-- Extracted text start --

The pressure is on. Expectations are high. The day of red hearts, pink flowers, and dinner reservations is right around the corner. Yes, Valentine’s Day is here.
The day where even the most confident of independent women falter. And even coupled up women worry they’ll end up disappointed. It’s one of the most difficult days of the year when it comes to self-worth. What’s on the line is more than just a night out or a box of chocolates, it’s often your feelings about yourself.
Many of us put our hearts… and our perception of ourselves, on the line on Valentine’s Day, because we have a lot of expectations about how it should go. We decide that if we’re alone on Valentine’s Day, that there’s something wrong with us. That we aren’t date-able or even lovable.
But this year I want you to toss aside this idea and meet it with love.
How can you feel less alone on Valentine’s Day without falling into doom and gloom?
Let go of expectations and celebrate. Celebrate how awesome you are and treat yourself the way you know you deserve, in a relationship or now.
Treat yo’ self so you can love yo’ self.

-- Extracted text end --

▶ Your task: From the Valentine's Day piece above, write out word for word the passage that begins at "Many of us put" and stops after "it with love.".

-- Record extracts start --

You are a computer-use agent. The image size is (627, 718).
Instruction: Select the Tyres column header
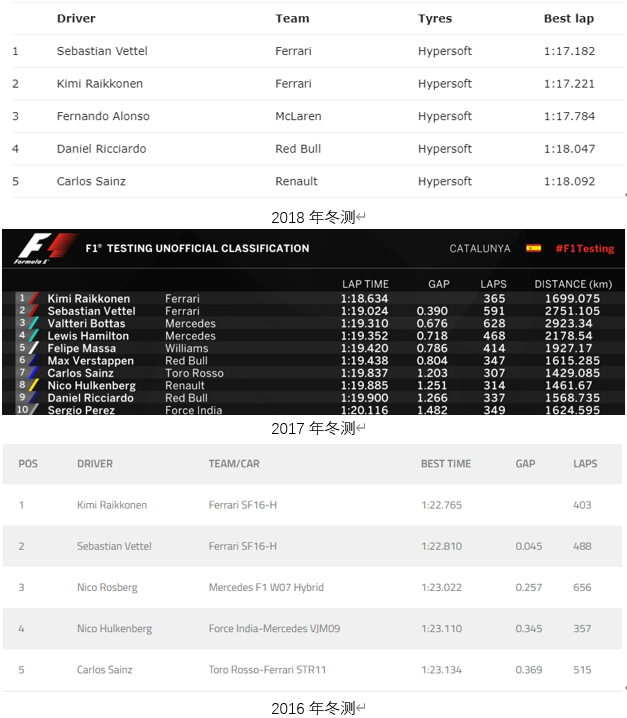435,18
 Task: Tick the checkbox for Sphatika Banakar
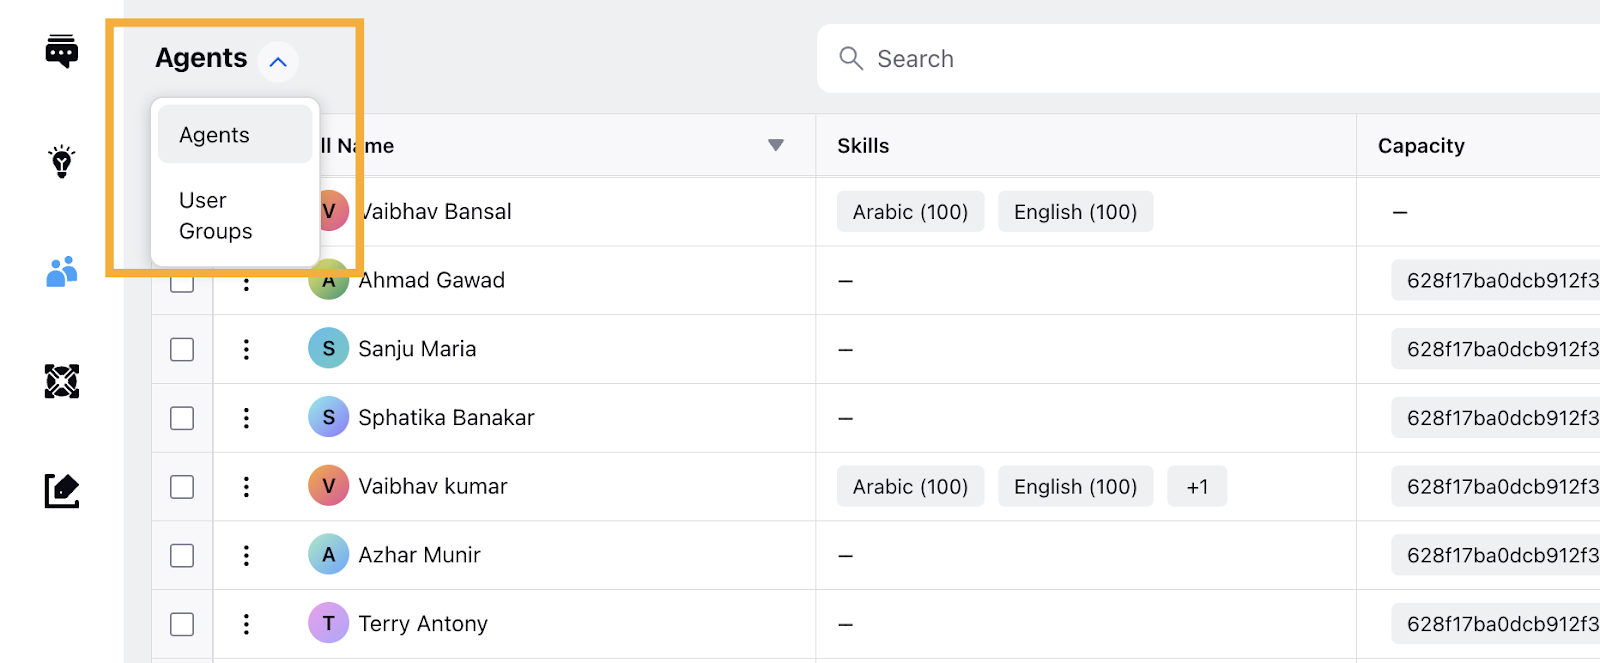coord(182,418)
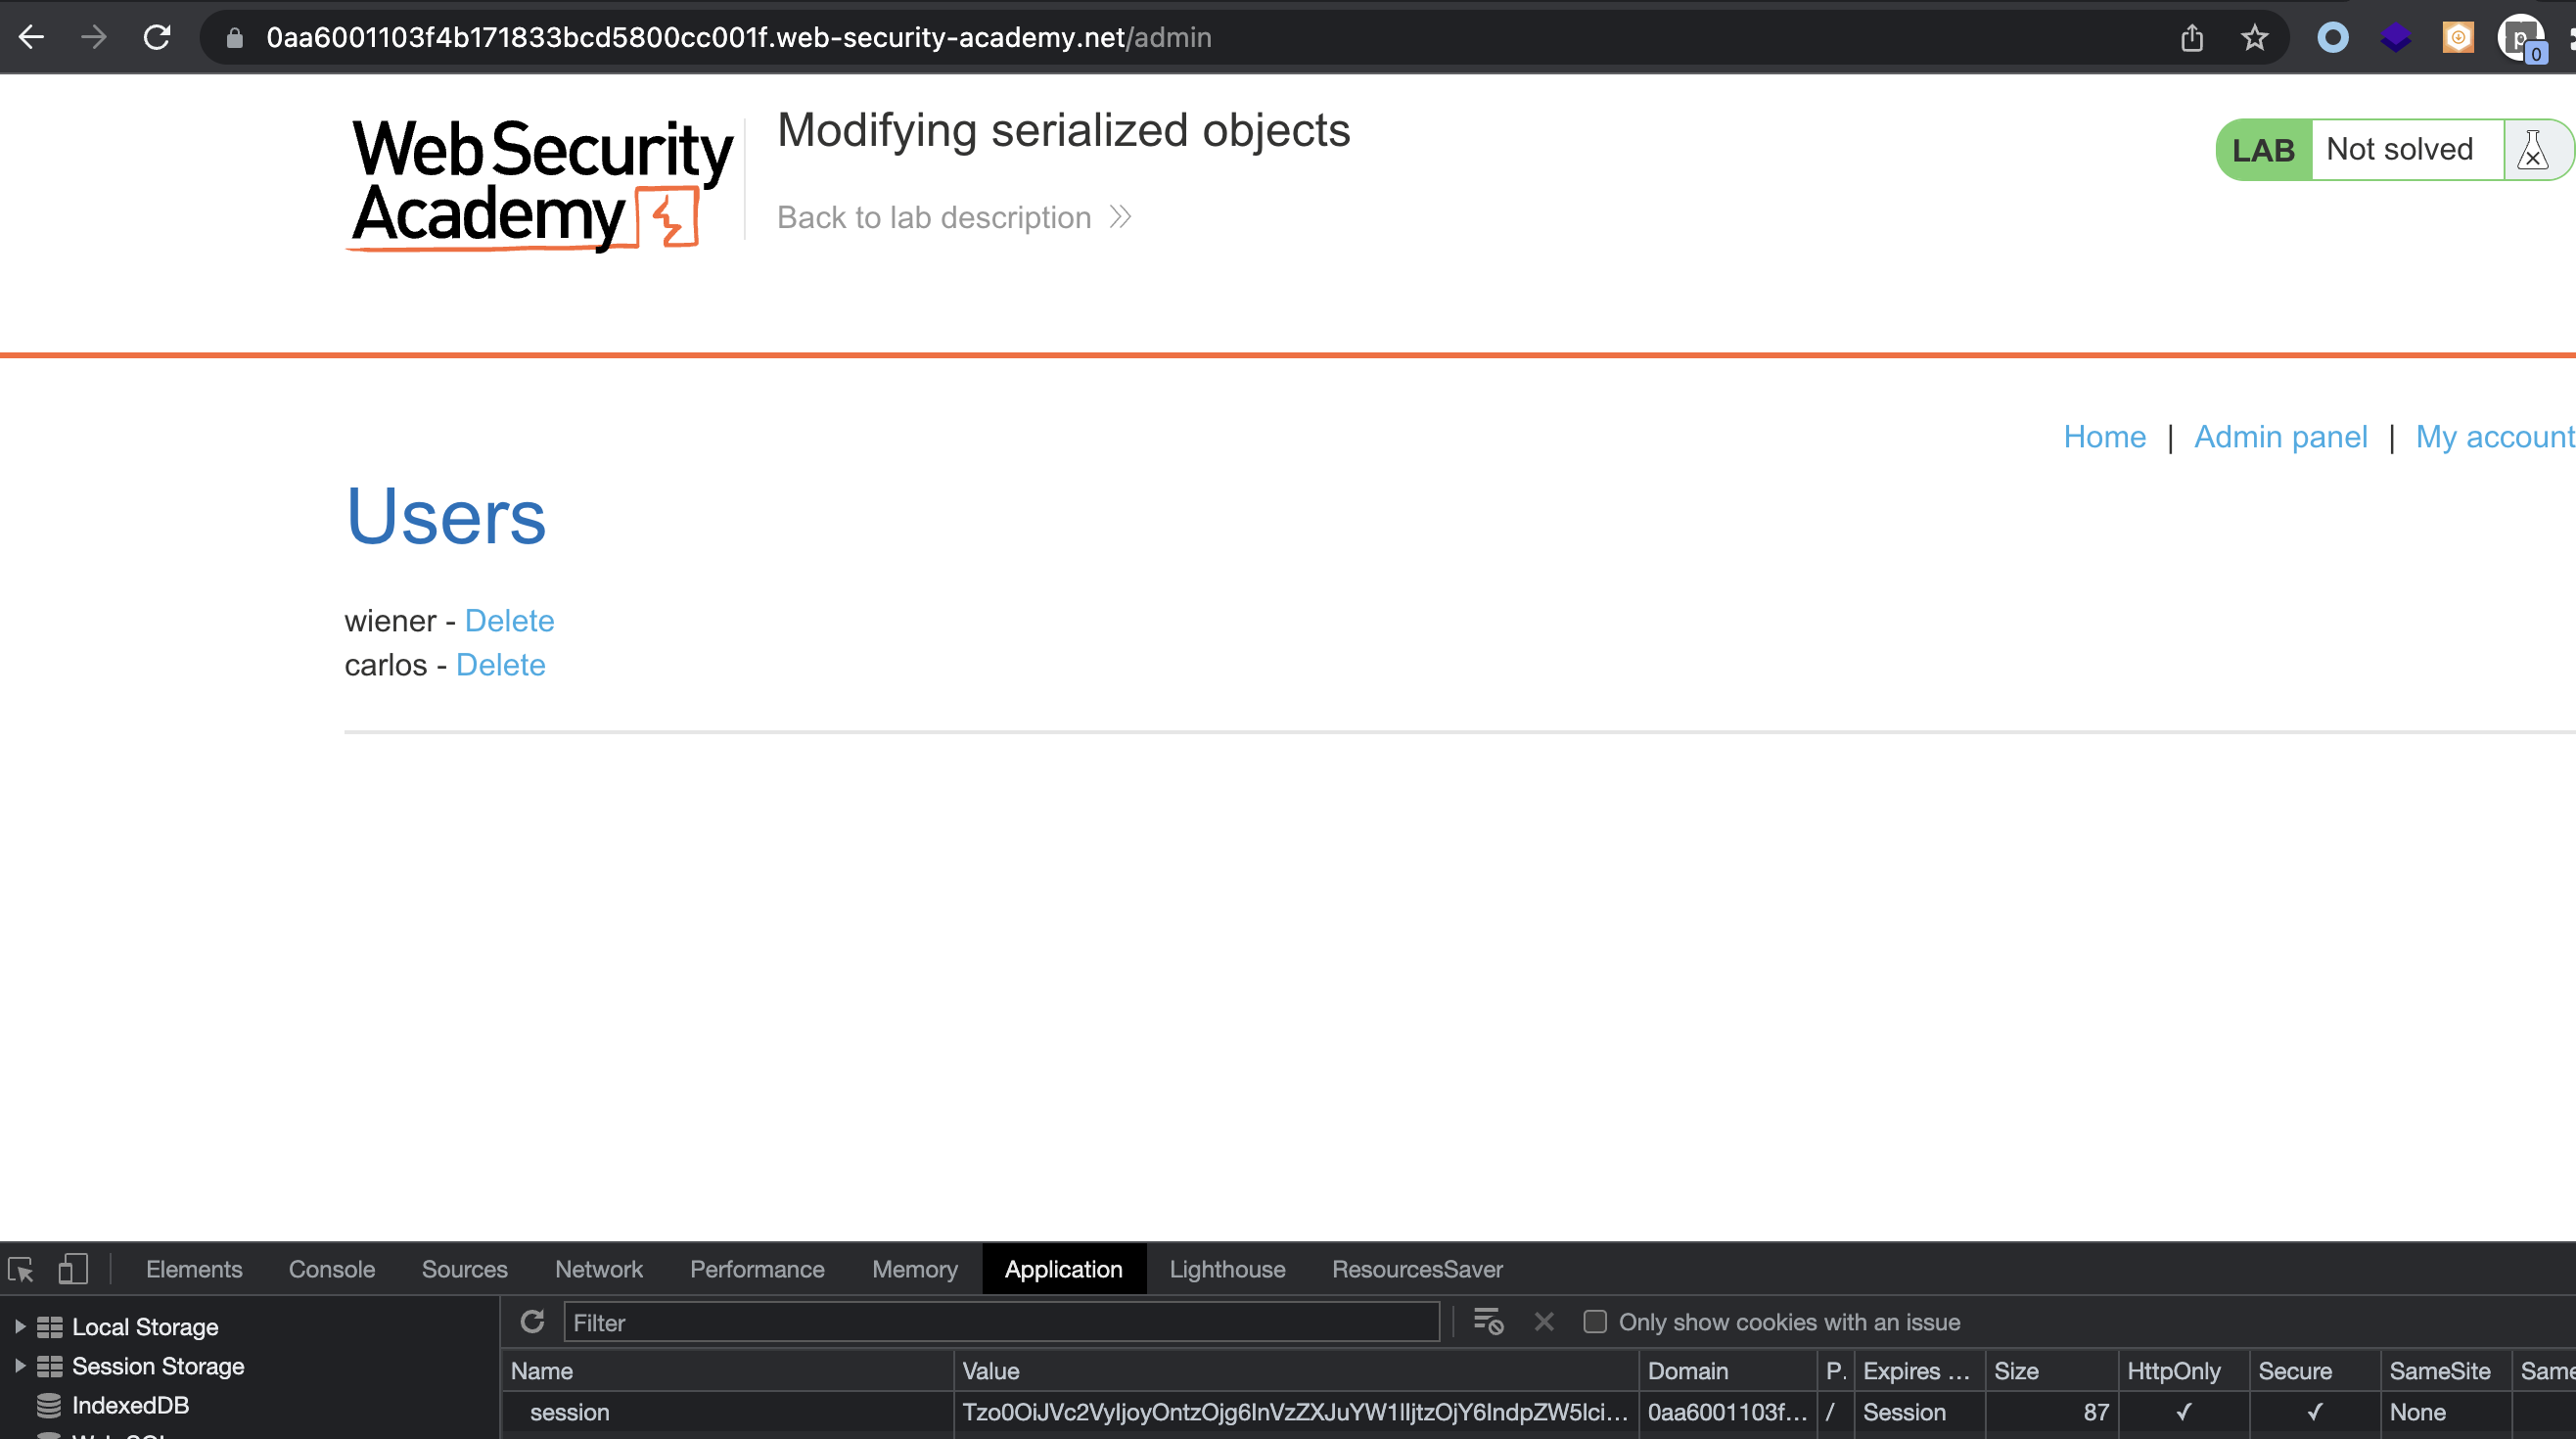This screenshot has width=2576, height=1439.
Task: Click the lab flask status icon
Action: pyautogui.click(x=2532, y=150)
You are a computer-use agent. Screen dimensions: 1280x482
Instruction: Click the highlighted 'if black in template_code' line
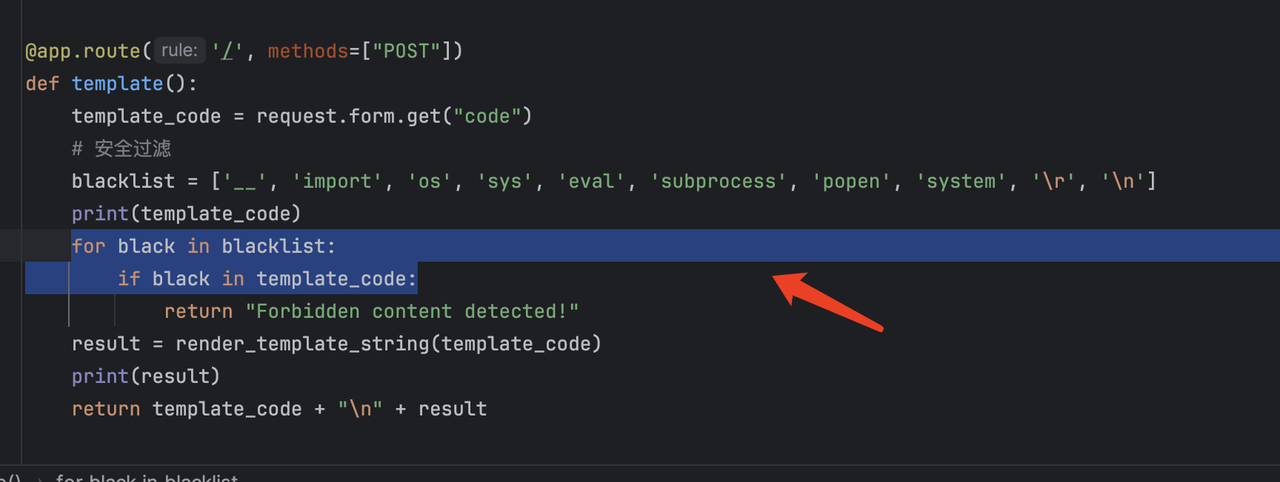coord(267,279)
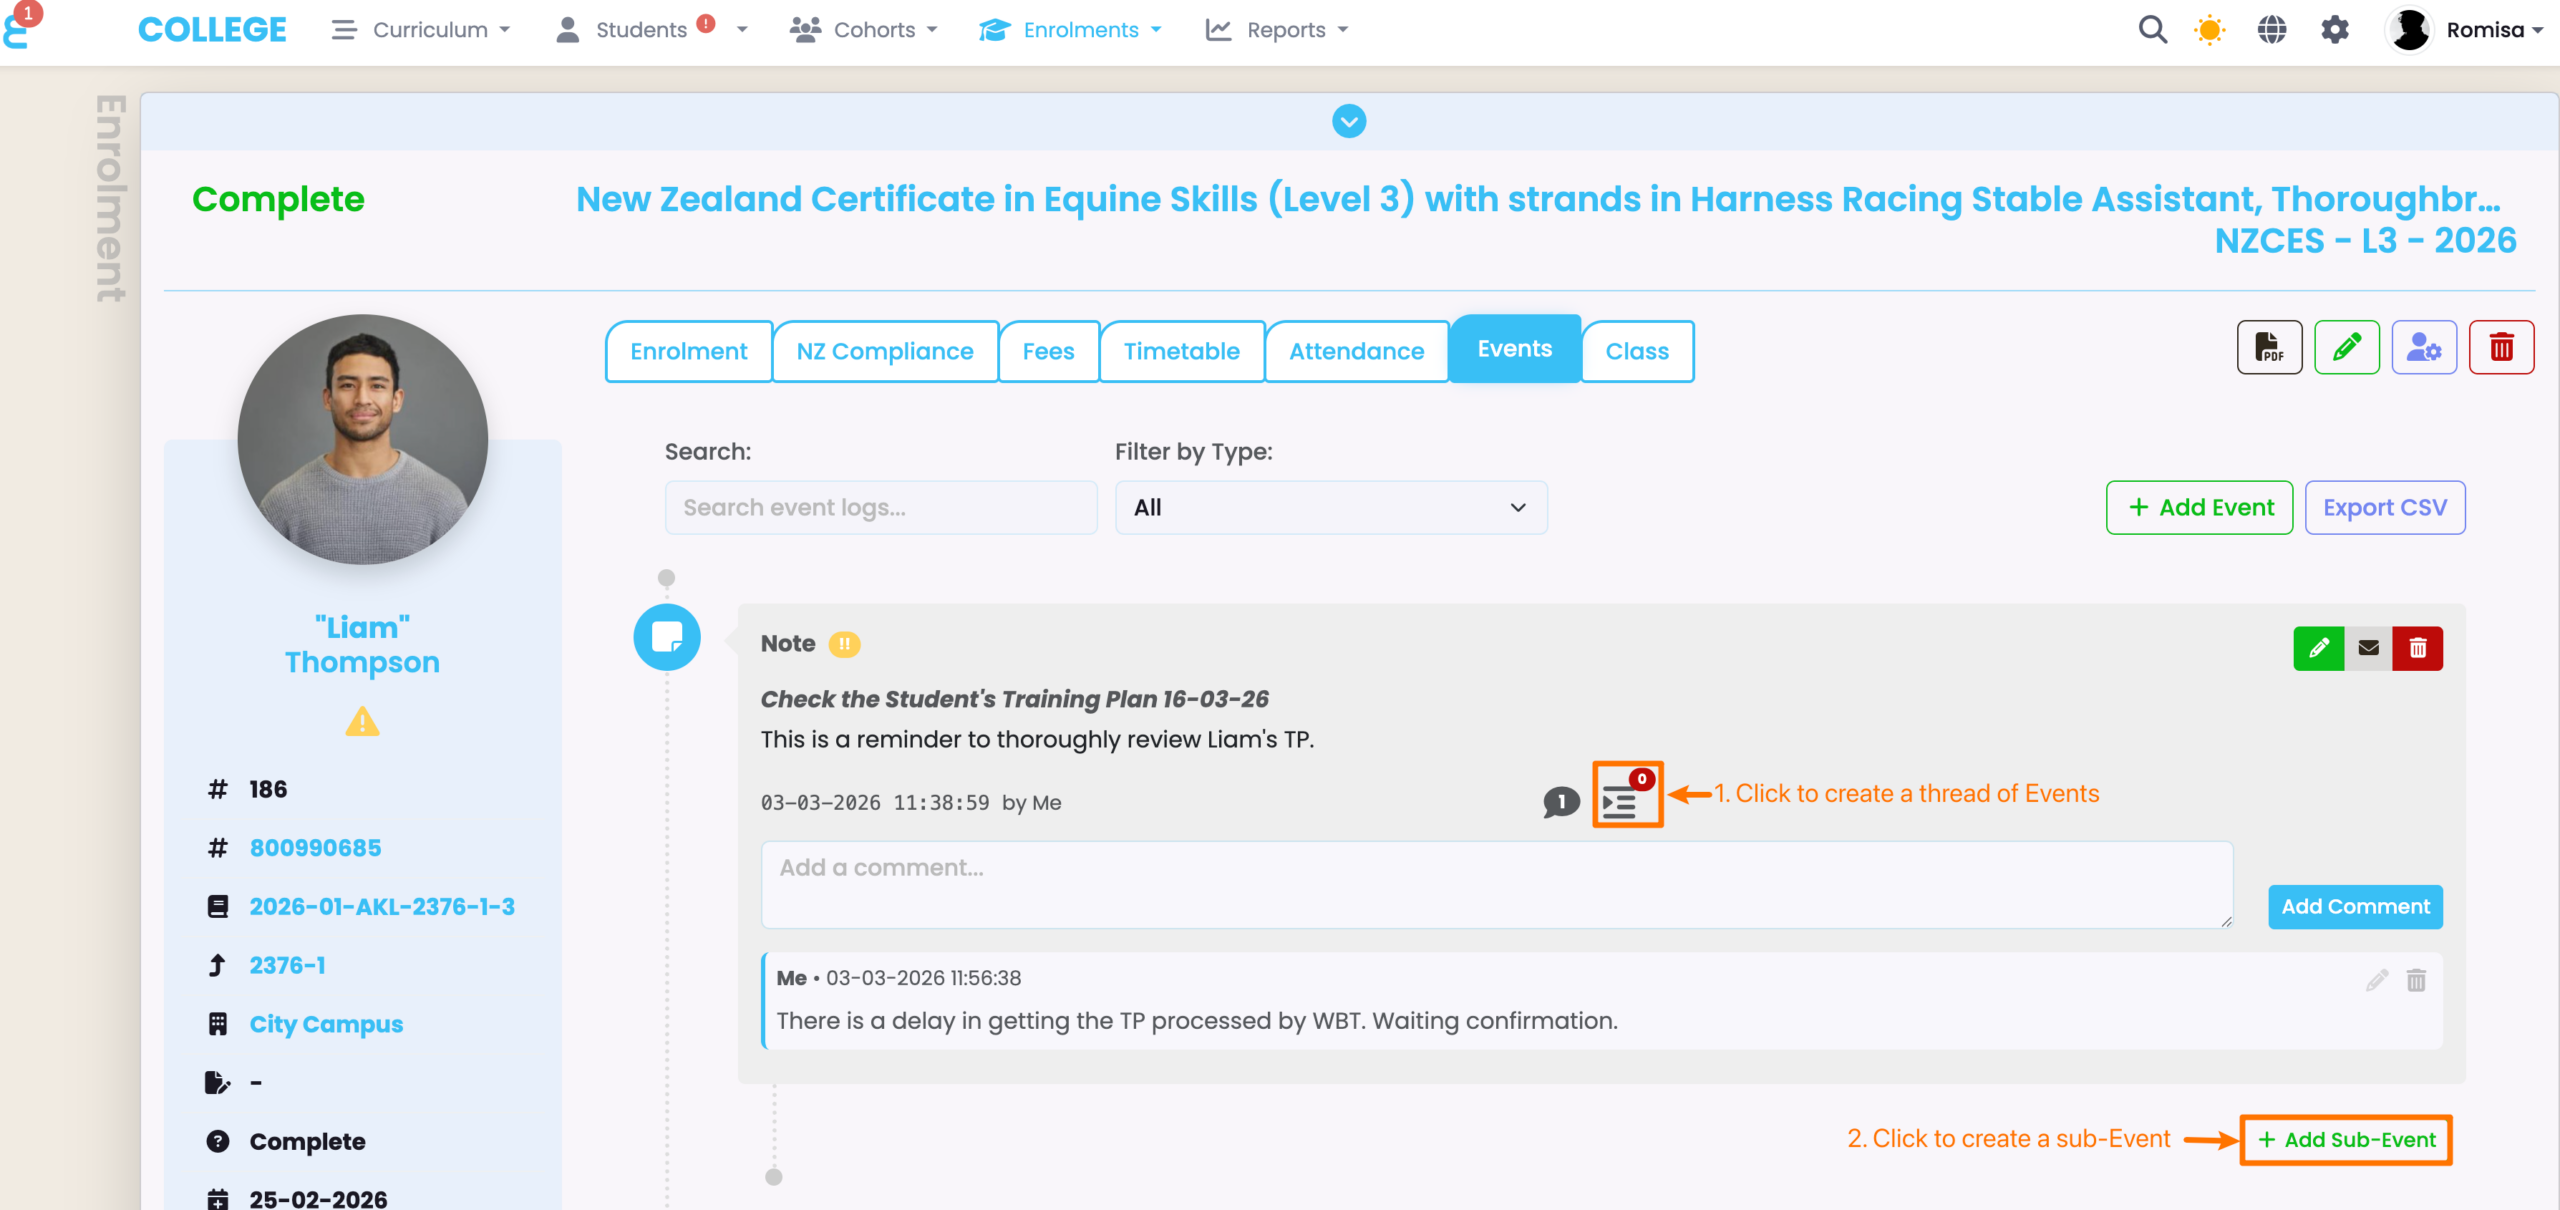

-- Record extracts end --

▶ Result of this task:
Many of us put our hearts… and our perception of ourselves, on the line on Valentine’s Day, because we have a lot of expectations about how it should go. We decide that if we’re alone on Valentine’s Day, that there’s something wrong with us. That we aren’t date-able or even lovable.
But this year I want you to toss aside this idea and meet it with love.